Records from a data collection
= = =
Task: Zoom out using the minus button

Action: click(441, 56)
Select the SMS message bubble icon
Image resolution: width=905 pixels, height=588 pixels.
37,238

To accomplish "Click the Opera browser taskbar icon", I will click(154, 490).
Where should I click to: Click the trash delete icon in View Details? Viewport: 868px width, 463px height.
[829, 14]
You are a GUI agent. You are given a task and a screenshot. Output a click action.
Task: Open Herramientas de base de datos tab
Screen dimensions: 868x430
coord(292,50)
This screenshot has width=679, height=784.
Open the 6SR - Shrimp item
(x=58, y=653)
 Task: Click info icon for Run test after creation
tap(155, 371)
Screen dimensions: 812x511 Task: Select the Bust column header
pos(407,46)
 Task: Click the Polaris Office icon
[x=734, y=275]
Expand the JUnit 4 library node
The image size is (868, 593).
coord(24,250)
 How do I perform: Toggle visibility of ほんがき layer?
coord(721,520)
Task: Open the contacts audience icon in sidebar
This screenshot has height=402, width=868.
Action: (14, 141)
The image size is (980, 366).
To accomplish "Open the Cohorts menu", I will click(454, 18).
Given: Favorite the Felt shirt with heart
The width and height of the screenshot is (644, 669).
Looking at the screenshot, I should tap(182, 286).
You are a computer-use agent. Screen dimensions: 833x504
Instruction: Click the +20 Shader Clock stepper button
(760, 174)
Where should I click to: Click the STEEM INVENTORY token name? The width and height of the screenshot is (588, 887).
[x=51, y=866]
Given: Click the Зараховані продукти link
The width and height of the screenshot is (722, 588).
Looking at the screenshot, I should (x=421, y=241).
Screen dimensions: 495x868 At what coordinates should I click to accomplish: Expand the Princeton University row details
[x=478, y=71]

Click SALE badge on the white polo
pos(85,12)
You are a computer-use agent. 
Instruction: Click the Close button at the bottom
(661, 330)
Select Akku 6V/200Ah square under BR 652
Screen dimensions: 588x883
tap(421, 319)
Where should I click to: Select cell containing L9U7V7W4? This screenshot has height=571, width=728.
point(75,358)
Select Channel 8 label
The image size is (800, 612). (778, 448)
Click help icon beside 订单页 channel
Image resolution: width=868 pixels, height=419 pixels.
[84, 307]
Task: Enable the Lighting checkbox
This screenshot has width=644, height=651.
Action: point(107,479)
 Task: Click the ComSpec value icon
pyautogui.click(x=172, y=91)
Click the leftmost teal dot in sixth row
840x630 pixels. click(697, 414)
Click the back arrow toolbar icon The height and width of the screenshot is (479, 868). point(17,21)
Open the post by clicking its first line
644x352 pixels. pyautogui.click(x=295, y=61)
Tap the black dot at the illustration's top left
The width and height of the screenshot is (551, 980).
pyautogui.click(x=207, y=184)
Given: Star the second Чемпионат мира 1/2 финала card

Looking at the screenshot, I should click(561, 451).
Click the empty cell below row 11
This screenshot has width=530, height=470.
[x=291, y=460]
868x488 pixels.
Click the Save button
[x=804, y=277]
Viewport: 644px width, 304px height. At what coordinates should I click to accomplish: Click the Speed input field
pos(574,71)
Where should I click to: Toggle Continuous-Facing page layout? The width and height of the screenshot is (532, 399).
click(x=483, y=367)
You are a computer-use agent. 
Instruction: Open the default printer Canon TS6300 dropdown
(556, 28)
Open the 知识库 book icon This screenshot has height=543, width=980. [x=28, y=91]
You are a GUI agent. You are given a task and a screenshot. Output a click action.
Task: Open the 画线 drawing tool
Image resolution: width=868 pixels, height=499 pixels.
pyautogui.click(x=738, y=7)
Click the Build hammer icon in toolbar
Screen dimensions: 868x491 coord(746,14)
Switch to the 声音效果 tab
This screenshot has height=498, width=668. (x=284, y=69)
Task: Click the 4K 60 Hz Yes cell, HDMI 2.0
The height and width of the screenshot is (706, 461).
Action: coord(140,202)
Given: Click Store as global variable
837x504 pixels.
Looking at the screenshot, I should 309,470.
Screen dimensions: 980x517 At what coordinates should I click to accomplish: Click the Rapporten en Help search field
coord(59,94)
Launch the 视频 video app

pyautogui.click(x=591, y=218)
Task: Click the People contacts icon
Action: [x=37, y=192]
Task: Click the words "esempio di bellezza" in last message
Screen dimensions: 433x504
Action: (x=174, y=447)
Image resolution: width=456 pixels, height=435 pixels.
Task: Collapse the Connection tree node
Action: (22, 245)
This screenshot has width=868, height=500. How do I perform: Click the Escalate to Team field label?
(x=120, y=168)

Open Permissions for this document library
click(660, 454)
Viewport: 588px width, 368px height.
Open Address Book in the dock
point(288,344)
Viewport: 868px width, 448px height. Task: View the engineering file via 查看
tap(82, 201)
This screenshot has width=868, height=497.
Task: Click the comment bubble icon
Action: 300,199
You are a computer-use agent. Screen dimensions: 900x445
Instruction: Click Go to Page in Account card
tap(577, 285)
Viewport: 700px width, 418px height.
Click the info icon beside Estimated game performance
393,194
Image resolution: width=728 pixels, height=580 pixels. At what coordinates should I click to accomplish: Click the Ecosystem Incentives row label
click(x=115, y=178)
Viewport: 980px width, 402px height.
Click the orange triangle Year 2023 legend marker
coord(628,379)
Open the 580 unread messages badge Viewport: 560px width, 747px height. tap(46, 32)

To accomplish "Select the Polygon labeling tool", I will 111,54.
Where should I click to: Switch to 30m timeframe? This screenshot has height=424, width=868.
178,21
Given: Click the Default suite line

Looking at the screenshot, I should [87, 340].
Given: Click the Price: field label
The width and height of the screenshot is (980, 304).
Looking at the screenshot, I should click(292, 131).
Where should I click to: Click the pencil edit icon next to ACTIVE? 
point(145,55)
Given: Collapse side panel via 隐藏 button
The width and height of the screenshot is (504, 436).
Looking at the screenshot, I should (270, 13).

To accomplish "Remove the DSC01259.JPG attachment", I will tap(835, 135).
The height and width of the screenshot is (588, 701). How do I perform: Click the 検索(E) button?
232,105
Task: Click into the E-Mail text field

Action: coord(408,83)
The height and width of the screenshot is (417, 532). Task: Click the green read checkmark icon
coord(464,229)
= = =
Exercise directions
Each line of the data above is to be set down exactly.

Reply
Task: Zoom out using the minus button

Action: click(441, 56)
Select the SMS message bubble icon
Image resolution: width=905 pixels, height=588 pixels.
37,238

To accomplish "Click the Opera browser taskbar icon", I will click(154, 490).
Where should I click to: Click the trash delete icon in View Details? Viewport: 868px width, 463px height.
[829, 14]
You are a GUI agent. You are given a task and a screenshot. Output a click action.
Task: Open Herramientas de base de datos tab
Screen dimensions: 868x430
coord(292,50)
This screenshot has width=679, height=784.
Open the 6SR - Shrimp item
(x=58, y=653)
 Task: Click info icon for Run test after creation
tap(155, 371)
Screen dimensions: 812x511 Task: Select the Bust column header
pos(407,46)
 Task: Click the Polaris Office icon
[x=734, y=275]
Expand the JUnit 4 library node
The image size is (868, 593).
coord(24,250)
 How do I perform: Toggle visibility of ほんがき layer?
coord(721,520)
Task: Open the contacts audience icon in sidebar
This screenshot has height=402, width=868.
Action: (14, 141)
The image size is (980, 366).
To accomplish "Open the Cohorts menu", I will click(454, 18).
Given: Favorite the Felt shirt with heart
The width and height of the screenshot is (644, 669).
Looking at the screenshot, I should tap(182, 286).
You are a computer-use agent. Screen dimensions: 833x504
Instruction: Click the +20 Shader Clock stepper button
(760, 174)
Where should I click to: Click the STEEM INVENTORY token name? The width and height of the screenshot is (588, 887).
[x=51, y=866]
Given: Click the Зараховані продукти link
The width and height of the screenshot is (722, 588).
Looking at the screenshot, I should (x=421, y=241).
Screen dimensions: 495x868 At what coordinates should I click to accomplish: Expand the Princeton University row details
[x=478, y=71]

Click SALE badge on the white polo
pos(85,12)
You are a computer-use agent. 
Instruction: Click the Close button at the bottom
(661, 330)
Select Akku 6V/200Ah square under BR 652
Screen dimensions: 588x883
tap(421, 319)
Where should I click to: Select cell containing L9U7V7W4? This screenshot has height=571, width=728.
point(75,358)
Select Channel 8 label
The image size is (800, 612). (778, 448)
Click help icon beside 订单页 channel
Image resolution: width=868 pixels, height=419 pixels.
[84, 307]
Task: Enable the Lighting checkbox
This screenshot has width=644, height=651.
Action: point(107,479)
 Task: Click the ComSpec value icon
pyautogui.click(x=172, y=91)
Click the leftmost teal dot in sixth row
840x630 pixels. click(697, 414)
Click the back arrow toolbar icon The height and width of the screenshot is (479, 868). point(17,21)
Open the post by clicking its first line
644x352 pixels. pyautogui.click(x=295, y=61)
Tap the black dot at the illustration's top left
The width and height of the screenshot is (551, 980).
pyautogui.click(x=207, y=184)
Given: Star the second Чемпионат мира 1/2 финала card

Looking at the screenshot, I should click(561, 451).
Click the empty cell below row 11
This screenshot has width=530, height=470.
[x=291, y=460]
868x488 pixels.
Click the Save button
[x=804, y=277]
Viewport: 644px width, 304px height. At what coordinates should I click to accomplish: Click the Speed input field
pos(574,71)
Where should I click to: Toggle Continuous-Facing page layout? The width and height of the screenshot is (532, 399).
click(x=483, y=367)
You are a computer-use agent. 
Instruction: Open the default printer Canon TS6300 dropdown
(556, 28)
Open the 知识库 book icon This screenshot has height=543, width=980. [x=28, y=91]
You are a GUI agent. You are given a task and a screenshot. Output a click action.
Task: Open the 画线 drawing tool
Image resolution: width=868 pixels, height=499 pixels.
pyautogui.click(x=738, y=7)
Click the Build hammer icon in toolbar
Screen dimensions: 868x491 coord(746,14)
Switch to the 声音效果 tab
This screenshot has height=498, width=668. (x=284, y=69)
Task: Click the 4K 60 Hz Yes cell, HDMI 2.0
The height and width of the screenshot is (706, 461).
Action: coord(140,202)
Given: Click Store as global variable
837x504 pixels.
Looking at the screenshot, I should 309,470.
Screen dimensions: 980x517 At what coordinates should I click to accomplish: Click the Rapporten en Help search field
coord(59,94)
Launch the 视频 video app

pyautogui.click(x=591, y=218)
Task: Click the People contacts icon
Action: [x=37, y=192]
Task: Click the words "esempio di bellezza" in last message
Screen dimensions: 433x504
Action: (x=174, y=447)
Image resolution: width=456 pixels, height=435 pixels.
Task: Collapse the Connection tree node
Action: (22, 245)
This screenshot has width=868, height=500. How do I perform: Click the Escalate to Team field label?
(x=120, y=168)

Open Permissions for this document library
click(660, 454)
Viewport: 588px width, 368px height.
Open Address Book in the dock
point(288,344)
Viewport: 868px width, 448px height. Task: View the engineering file via 查看
tap(82, 201)
This screenshot has width=868, height=497.
Task: Click the comment bubble icon
Action: 300,199
You are a computer-use agent. Screen dimensions: 900x445
Instruction: Click Go to Page in Account card
tap(577, 285)
Viewport: 700px width, 418px height.
Click the info icon beside Estimated game performance
393,194
Image resolution: width=728 pixels, height=580 pixels. At what coordinates should I click to accomplish: Click the Ecosystem Incentives row label
click(x=115, y=178)
Viewport: 980px width, 402px height.
Click the orange triangle Year 2023 legend marker
coord(628,379)
Open the 580 unread messages badge Viewport: 560px width, 747px height. tap(46, 32)

To accomplish "Select the Polygon labeling tool", I will 111,54.
Where should I click to: Switch to 30m timeframe? This screenshot has height=424, width=868.
178,21
Given: Click the Default suite line

Looking at the screenshot, I should [87, 340].
Given: Click the Price: field label
The width and height of the screenshot is (980, 304).
Looking at the screenshot, I should click(292, 131).
Where should I click to: Click the pencil edit icon next to ACTIVE? 
point(145,55)
Given: Collapse side panel via 隐藏 button
The width and height of the screenshot is (504, 436).
Looking at the screenshot, I should (270, 13).

To accomplish "Remove the DSC01259.JPG attachment", I will tap(835, 135).
The height and width of the screenshot is (588, 701). How do I perform: Click the 検索(E) button?
232,105
Task: Click into the E-Mail text field

Action: coord(408,83)
The height and width of the screenshot is (417, 532). Task: Click the green read checkmark icon
coord(464,229)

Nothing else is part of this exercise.